:: Task goal ::
Turn the records below into a numbered list with one entry per line, skipping any blank lines and leaving out the pictures.

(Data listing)
:::

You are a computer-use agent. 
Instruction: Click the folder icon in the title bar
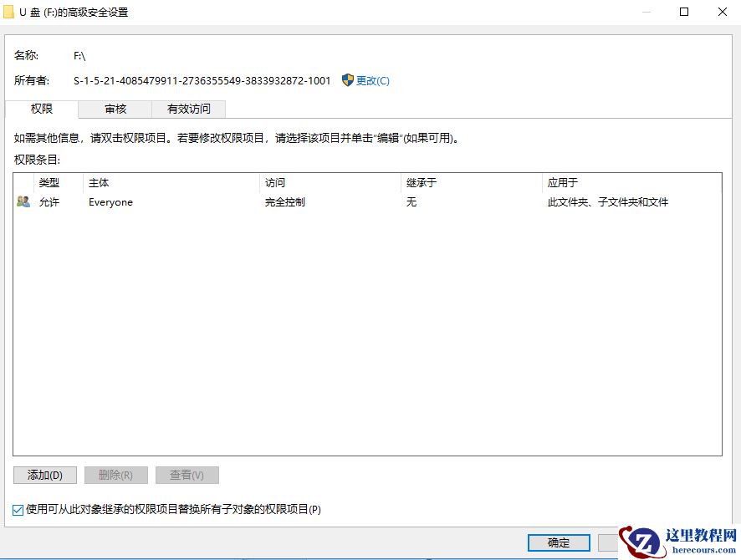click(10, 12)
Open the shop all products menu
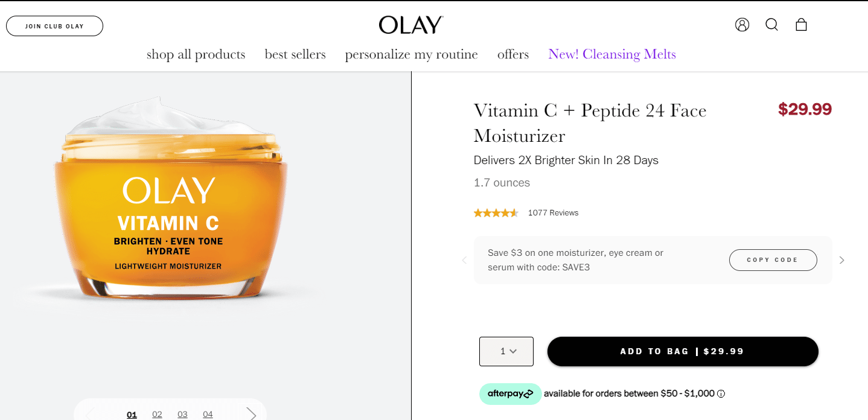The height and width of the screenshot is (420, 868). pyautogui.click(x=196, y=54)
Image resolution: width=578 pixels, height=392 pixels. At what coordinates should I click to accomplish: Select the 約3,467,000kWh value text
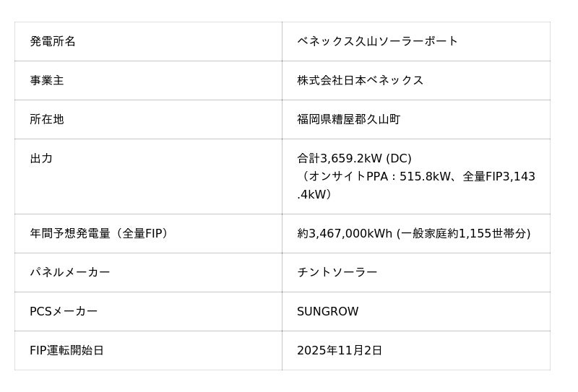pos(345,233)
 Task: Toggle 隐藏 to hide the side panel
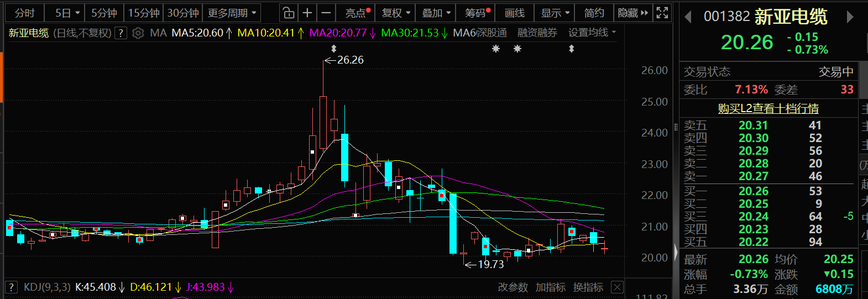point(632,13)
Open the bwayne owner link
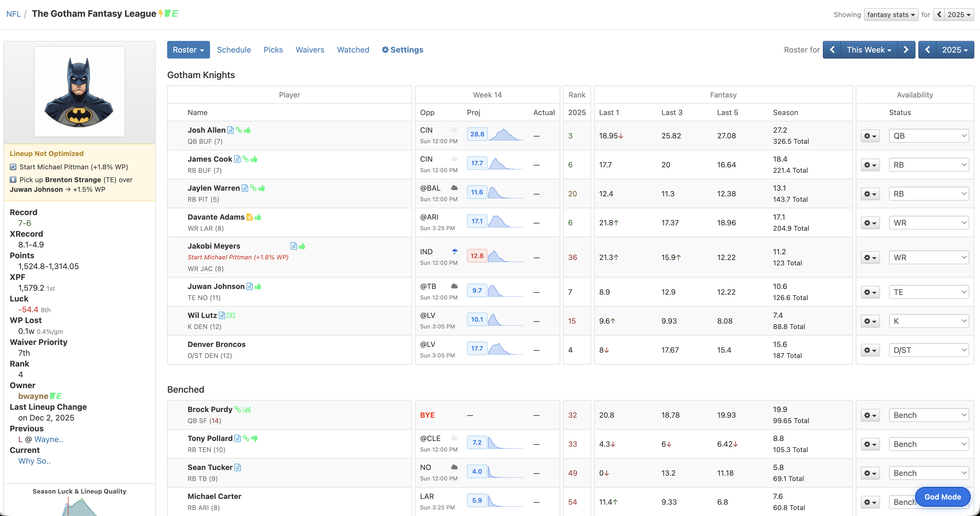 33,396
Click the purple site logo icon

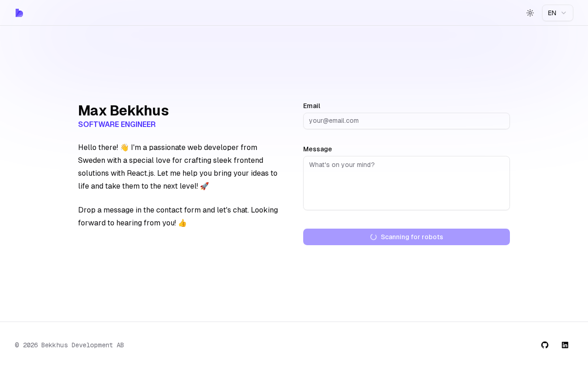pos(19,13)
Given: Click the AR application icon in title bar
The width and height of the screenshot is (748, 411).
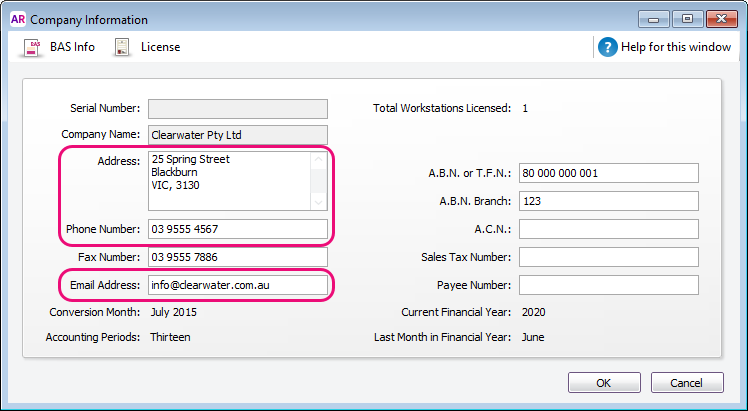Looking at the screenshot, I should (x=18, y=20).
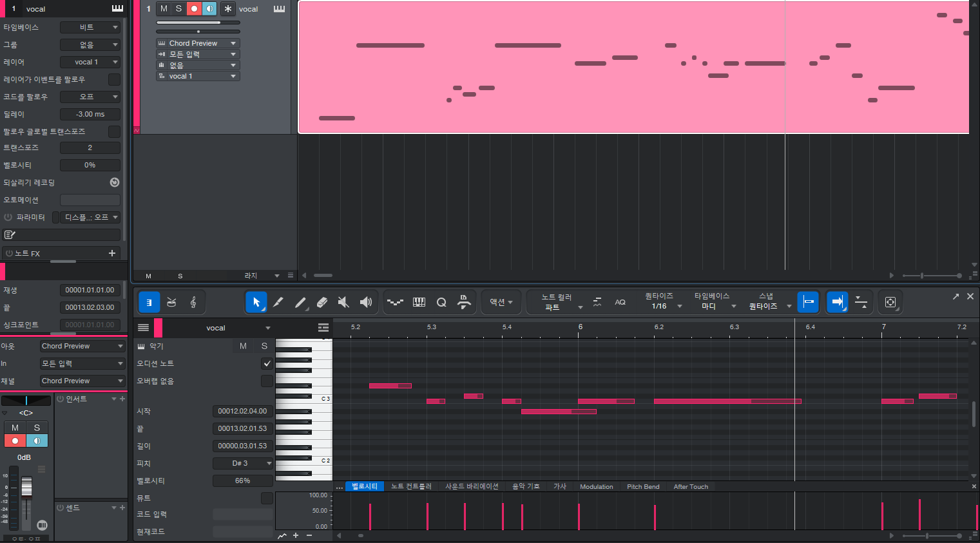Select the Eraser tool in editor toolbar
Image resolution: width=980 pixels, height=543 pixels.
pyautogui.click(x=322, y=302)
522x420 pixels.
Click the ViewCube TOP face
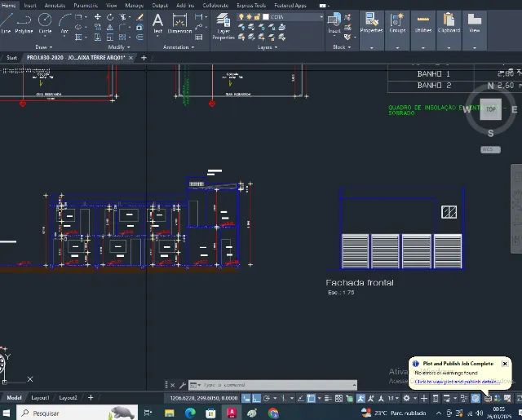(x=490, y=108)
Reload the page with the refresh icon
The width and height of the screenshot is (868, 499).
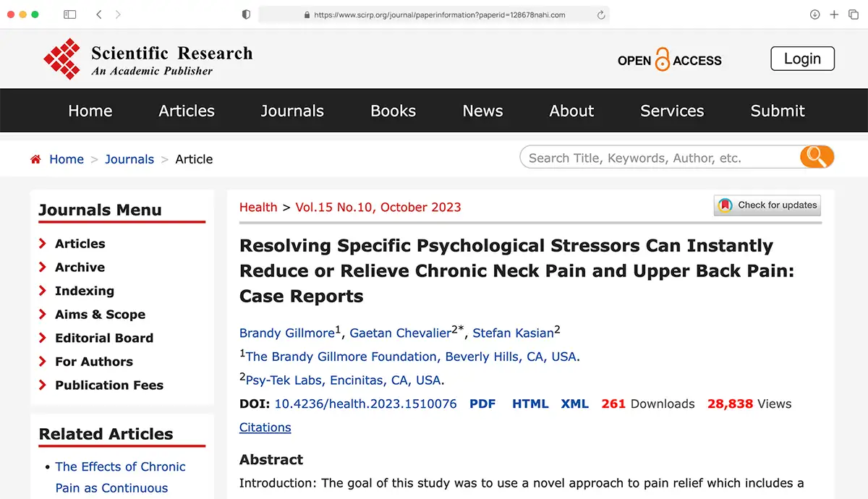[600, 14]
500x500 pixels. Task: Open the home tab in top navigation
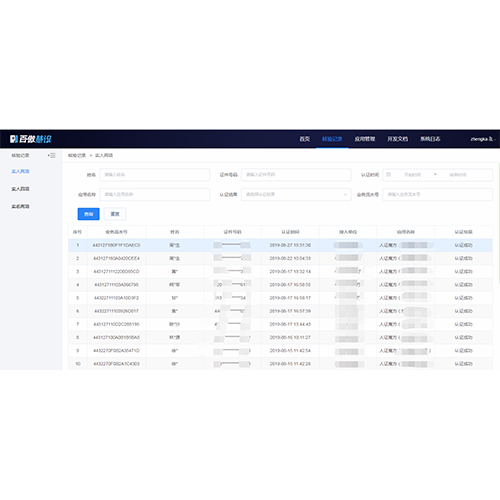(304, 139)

:::

:: Answer for the task ::
1. You are a computer-use agent. 
2. Instruction: Click the folder icon in the title bar
3. click(10, 12)
4. Open the shop all products menu
5. The height and width of the screenshot is (420, 868). pyautogui.click(x=196, y=54)
6. Image resolution: width=578 pixels, height=392 pixels. At what coordinates should I click to accomplish: Select the 約3,467,000kWh value text
7. pos(345,233)
8.  Task: Toggle 隐藏 to hide the side panel
9. point(632,13)
10. Open the bwayne owner link
11.  33,396
12. Click the purple site logo icon
13. pos(19,13)
14. Given: Click the AR application icon in title bar
15. The width and height of the screenshot is (748, 411).
16. Looking at the screenshot, I should (x=18, y=20).
17. Select the Eraser tool in editor toolbar
18. Image resolution: width=980 pixels, height=543 pixels.
19. pyautogui.click(x=322, y=302)
20. 522x420 pixels.
21. Click the ViewCube TOP face
22. (x=490, y=108)
23. Reload the page with the refresh icon
24. The width and height of the screenshot is (868, 499).
25. [600, 14]
26. 500x500 pixels. Task: Open the home tab in top navigation
27. (304, 139)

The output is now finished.